▸ **EXERCISE DESCRIPTION**
Output each line exactly as written, from the first line of the records to the line bearing "Screen dimensions: 799x472", inclusive, while leaving every picture out.

▸ **STUDY MATERIAL**
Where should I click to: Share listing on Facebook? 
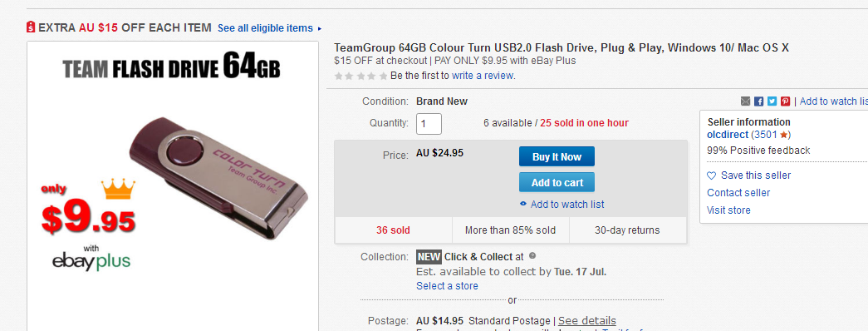pos(759,101)
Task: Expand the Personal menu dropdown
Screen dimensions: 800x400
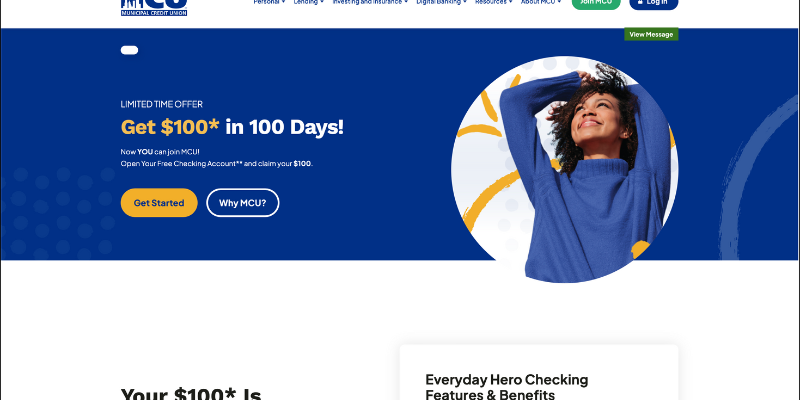Action: coord(269,2)
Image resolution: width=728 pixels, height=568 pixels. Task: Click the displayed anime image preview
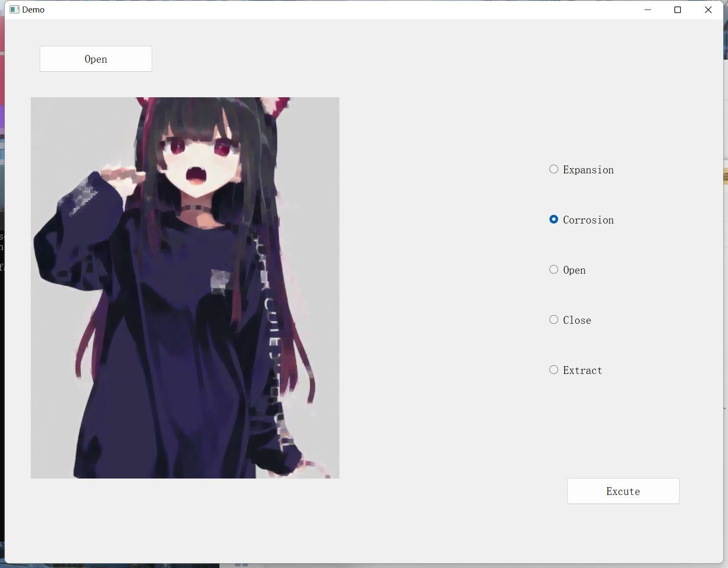pos(185,287)
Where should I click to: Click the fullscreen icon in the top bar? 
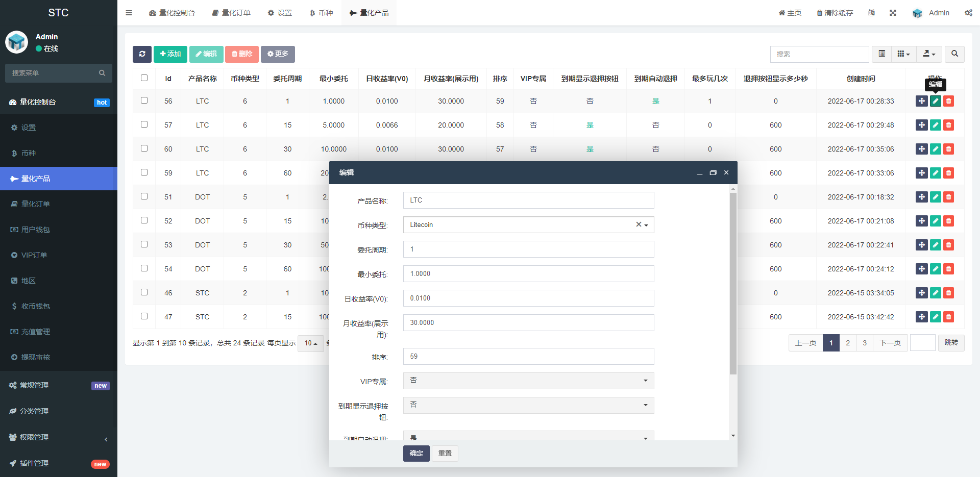point(893,13)
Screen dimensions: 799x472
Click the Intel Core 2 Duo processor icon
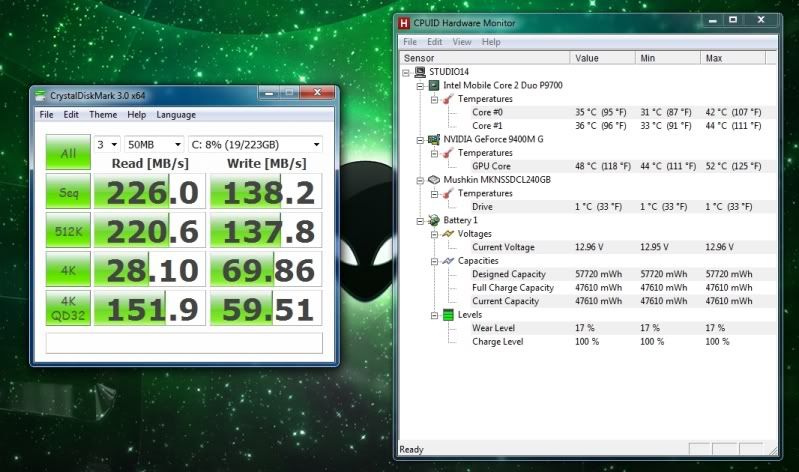point(435,86)
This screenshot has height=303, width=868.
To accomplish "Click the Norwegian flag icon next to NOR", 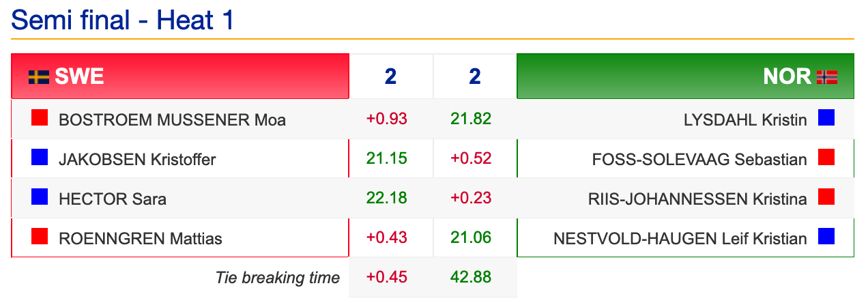I will click(827, 76).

▸ **THE ANSWER**
Where should I click to: Share listing on Facebook? 
pos(759,101)
Task: Expand the Personal menu dropdown
Screen dimensions: 800x400
Action: coord(269,2)
Image resolution: width=728 pixels, height=568 pixels. Task: Click the displayed anime image preview
pos(185,287)
Where should I click to: Click the fullscreen icon in the top bar? 
point(893,13)
Screen dimensions: 799x472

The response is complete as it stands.